Под такие вот успокаивающие разговоры мы и ужинали. Было вкусно, но все же – страшновато.
Когда совсем стемнело, мы с Игорем вышли на крыльцо хижины, озирая звездное небо, раскинувшееся над нами. Ветерок шелестел ветвями каменных сосен, верхушки далеких гор чуть светились багровым, храня отблески ушедшей на покой Эос.
– А ведь хорошо! – Игорь потянулся, размял руки. – Как в Саянах, честное слово.
– Завтра на ту лысоватую горку, что к западу отсюда, пойдем, – не поддержав его романтического тона, буркнул я.
– Это почему? – вскинулся Игорь. – По моим соображениям, нам лучше как раз восточнее двигаться, там сброс…
– К западной горке дорогу вести проще, – отрезал я. – Все, спать пошли.
Сказать по правде, настроение мое испортилось еще во время ужина, когда один из рудокопов завел разговор о женитьбе – он присмотрел себе невесту в афганской диаспоре, уже успел познакомиться и едва не добился взаимности.
– Поженимся, детишки пойдут. Я нормальный, она – я спросил – тоже. А то этих, которых Эпидемией накрыло, тут, оказывается, навалом. Эх, жалко людей, так и сгинут без остатка…

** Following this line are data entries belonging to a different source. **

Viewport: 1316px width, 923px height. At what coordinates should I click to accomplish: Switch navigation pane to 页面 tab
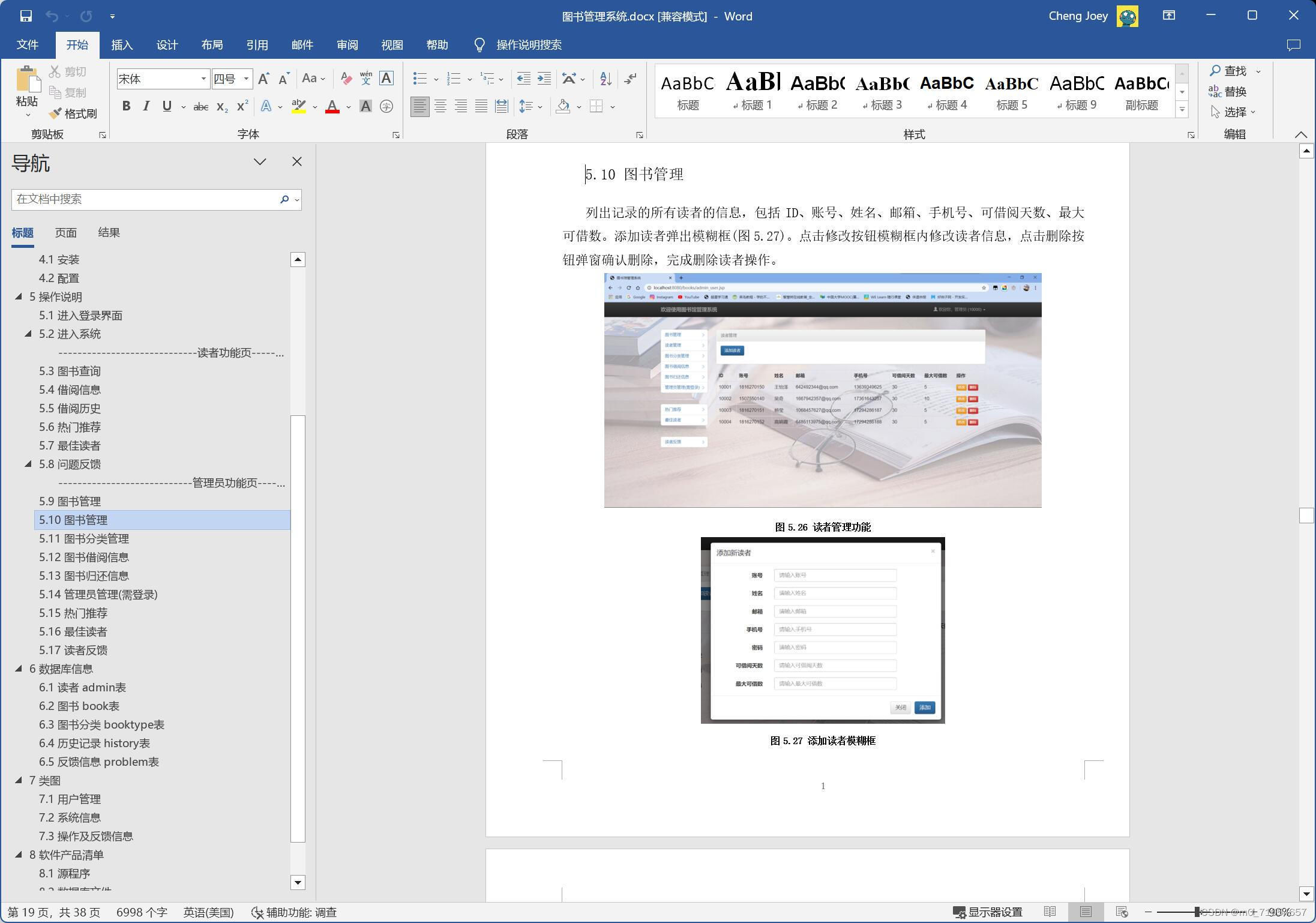(66, 233)
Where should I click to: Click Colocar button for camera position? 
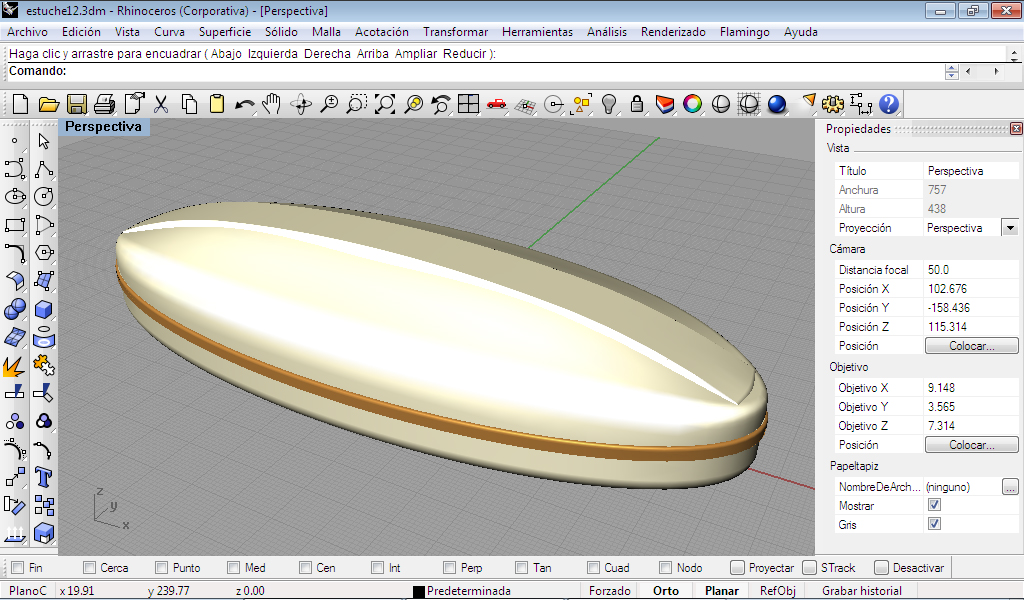coord(971,346)
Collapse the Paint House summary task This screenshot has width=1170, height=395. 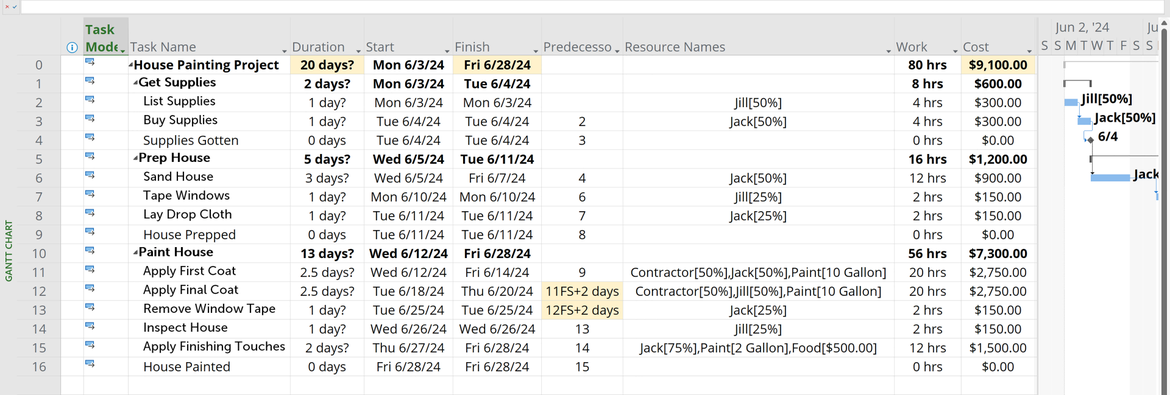(136, 252)
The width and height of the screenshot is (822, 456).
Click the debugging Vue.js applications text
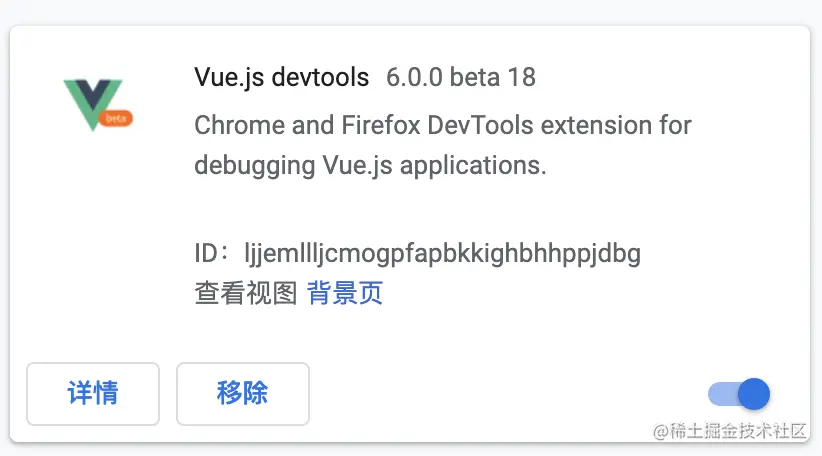[x=370, y=166]
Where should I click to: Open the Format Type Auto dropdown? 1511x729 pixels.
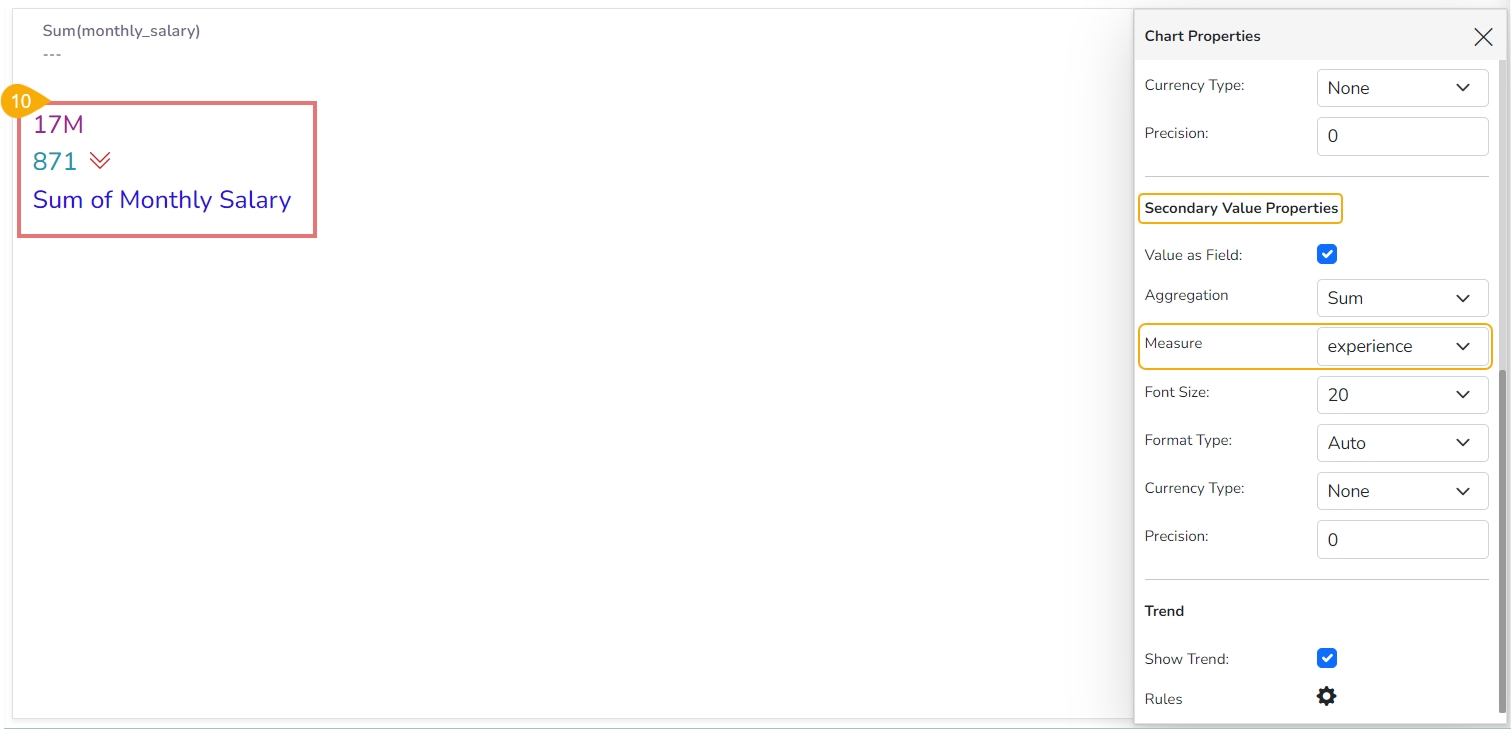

Осознание того, что я «сгину без остатка», казалось, давным-давно пережитое мною, все же нет-нет да и проникало в неведомые недра души, отравляя ее невыносимой горечью. В такие минуты мне хотелось кого-нибудь убить и убиться самому, и приходилось прилагать немалые усилия, чтобы снова загнать проступающее, казалось, сквозь кожу клеймо «я – стерил» поглубже…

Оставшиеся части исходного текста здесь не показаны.